FROM the public policy perspective, a policy that lacks implementing strategies remains an academic exercise and is far from being achieved.
In this week’s article, I will delve into how the rural connectivity policy initiative by the Government is shaping up after the increase in funding to the Rural Electrification Authority (REA) and the Constituency Development Fund (CDF).
REA funding reached ‘unprecedented’ levels as the government doubled the previous allocation of K360 million in 2022 to K740 million in 2023.
Now that the 2024 budget is silent about the allocation to REA projects, this means the 2023 amount of K740 million will be again pumped in rural electrification efforts.
In the 2024 National Budget speech, Finance and National Development Minister Situmbeko Musokotwane told Parliament: “To increase access to clean, reliable and affordable energy in rural areas, the Government will continue to support the Rural Electrification Programme”.
It should be noted that the Government, through REA, embarked on 62 Grid- Tied Electrification Projects and 19 Solar Mini-Grid Projects in 2023.
From the media reports, works on these projects have commenced and once completed, access to electricity in rural areas will be improved.
Just recently, the Government through REA handed over a Grid Intensification project to Salamano community in Kitwe executed at the cost of K2.1 million.
The project is earmarked to benefit more than 16, 000 households thereby facilitating business growth as the Government looks at achieving the goal of providing equal access to electricity.
The grid extension project according to the project brief by REA, will cover a stretch of 30 kilometres of overhead 60 Kilovolt Watt.
In Chilubi Island, the Government through REA under the 2023 Work Plan is implementing various Grid Extension Projects (GEPs) among them the Matipa GEP.
In addition, the authority is reportedly executing 10 projects worth K17 million which will see more than 1, 000 homes and the entire public infrastructure in the health and education sector connected to the grid in Pambashe in the first phase.
In the second phase of the grid extension project, REA is targeting to connect in excess of 20, 000 households, farmers and Small and Medium Enterprises in the area.
Currently, the Government through REA under the 2023 Work Plan and Budget in May this year embarked on implementation of Pambashe Phase I GEP in Kawambwa district, Luapula Province.
On the other hand, the recent announcement of electricity connection subsidy by Zesco Limited in connection with REA is broadening access to electricity for low-income earners and rural dwellers thereby boosting tourism.
Zesco has announced the re-introduction of the new connection subsidy targeting about 8, 300 connections
like wiring of public infrastructure.
In an interaction with REA chief executive officer Linus Chanda revealed that REA will soon sign Memorandum of Understanding (MoU) with 44 local authorities in the country to tap into the CDF thereby advancing electricity coverage in rural communities.

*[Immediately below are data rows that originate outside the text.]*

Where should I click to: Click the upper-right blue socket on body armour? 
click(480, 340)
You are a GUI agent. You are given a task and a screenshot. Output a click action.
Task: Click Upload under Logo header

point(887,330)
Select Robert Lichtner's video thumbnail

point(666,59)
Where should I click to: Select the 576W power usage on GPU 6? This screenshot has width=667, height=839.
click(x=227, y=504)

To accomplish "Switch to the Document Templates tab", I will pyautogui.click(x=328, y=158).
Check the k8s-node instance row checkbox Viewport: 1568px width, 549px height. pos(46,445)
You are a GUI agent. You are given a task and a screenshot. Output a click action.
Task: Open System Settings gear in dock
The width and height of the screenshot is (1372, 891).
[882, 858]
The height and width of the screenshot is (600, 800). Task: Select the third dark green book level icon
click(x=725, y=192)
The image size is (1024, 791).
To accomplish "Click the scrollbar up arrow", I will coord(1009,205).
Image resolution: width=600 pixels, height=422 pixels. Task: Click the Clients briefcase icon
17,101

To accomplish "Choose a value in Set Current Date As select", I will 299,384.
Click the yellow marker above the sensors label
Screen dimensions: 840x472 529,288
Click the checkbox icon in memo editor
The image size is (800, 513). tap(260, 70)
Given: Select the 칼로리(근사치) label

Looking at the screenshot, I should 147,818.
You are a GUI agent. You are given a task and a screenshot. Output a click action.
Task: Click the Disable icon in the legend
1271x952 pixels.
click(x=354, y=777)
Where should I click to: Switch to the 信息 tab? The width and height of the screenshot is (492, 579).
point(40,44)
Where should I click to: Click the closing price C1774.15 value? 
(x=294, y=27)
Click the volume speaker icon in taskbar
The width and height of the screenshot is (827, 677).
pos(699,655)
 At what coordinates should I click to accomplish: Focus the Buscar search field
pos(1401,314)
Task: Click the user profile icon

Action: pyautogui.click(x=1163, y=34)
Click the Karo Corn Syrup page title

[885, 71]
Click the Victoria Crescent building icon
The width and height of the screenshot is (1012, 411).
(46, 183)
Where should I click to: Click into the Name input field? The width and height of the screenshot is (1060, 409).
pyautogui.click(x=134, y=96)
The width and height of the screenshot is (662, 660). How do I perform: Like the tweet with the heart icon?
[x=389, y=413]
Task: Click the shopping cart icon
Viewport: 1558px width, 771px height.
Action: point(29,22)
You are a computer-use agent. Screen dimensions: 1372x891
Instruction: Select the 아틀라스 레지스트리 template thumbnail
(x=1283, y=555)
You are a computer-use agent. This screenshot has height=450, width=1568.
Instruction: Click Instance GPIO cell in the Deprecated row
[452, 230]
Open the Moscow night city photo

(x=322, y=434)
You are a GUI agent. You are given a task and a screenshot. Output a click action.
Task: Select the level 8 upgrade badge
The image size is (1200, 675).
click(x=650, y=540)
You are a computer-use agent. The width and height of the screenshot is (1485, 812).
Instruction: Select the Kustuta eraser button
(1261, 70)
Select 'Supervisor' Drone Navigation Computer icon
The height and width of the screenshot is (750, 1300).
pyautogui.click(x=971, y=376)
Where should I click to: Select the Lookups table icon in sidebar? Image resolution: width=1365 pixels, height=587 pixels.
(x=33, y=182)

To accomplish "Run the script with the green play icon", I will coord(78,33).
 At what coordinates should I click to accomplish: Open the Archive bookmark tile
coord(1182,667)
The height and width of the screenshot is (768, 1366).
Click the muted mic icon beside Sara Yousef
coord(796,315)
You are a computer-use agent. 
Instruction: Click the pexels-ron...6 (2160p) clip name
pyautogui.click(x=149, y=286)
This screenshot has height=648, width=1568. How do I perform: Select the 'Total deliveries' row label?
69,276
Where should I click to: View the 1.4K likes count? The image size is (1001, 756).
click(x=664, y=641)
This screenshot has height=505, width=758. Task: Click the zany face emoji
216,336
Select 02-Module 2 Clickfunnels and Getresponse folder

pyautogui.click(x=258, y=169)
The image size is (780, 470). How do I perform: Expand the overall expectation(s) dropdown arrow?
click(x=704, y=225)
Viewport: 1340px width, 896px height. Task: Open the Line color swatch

So far, the authority has signed 26 MoUs with councils in selected provinces who are making funds available for the wiring of public infrastructure not yet connected to the grid.
REA’s target is to work with all the 116 councils in the country as the government targets to increase rural electricity coverage to 51 per cent from the current eight per cent by 2030.
From the look of things, the policy interventions and funding to REA will bring revolution to the energy sector.
This policy intervention will serve to a major purposes, boost businesses and environmental protection.
From the economic and business perspective, businesses like butchery, barber shops, and other power enabled small scale industries will receive a major boost.
Electricity connection to rural parts of the country will mean the revival of small processing industries like peanut butter, medium scale hammer mills, saw milling and other value chain manufacturing activities which will make remote parts of the country more attractive.
Not forgetting the facilitation of irrigation schemes in rural parts of the country, the positive spiral effect will be the creation of numerous and diverse jobs that will make rural areas more economically resilient and more attractive.
From an environmental perspective, the roll out of affordable electricity will help in detracting more rural dwellers from cutting trees for cooking and charcoal burning.
This will in turn save millions of trees looking at the level of deforestation in the countryside that is sending shivers to the environment as climate change is already causing havoc.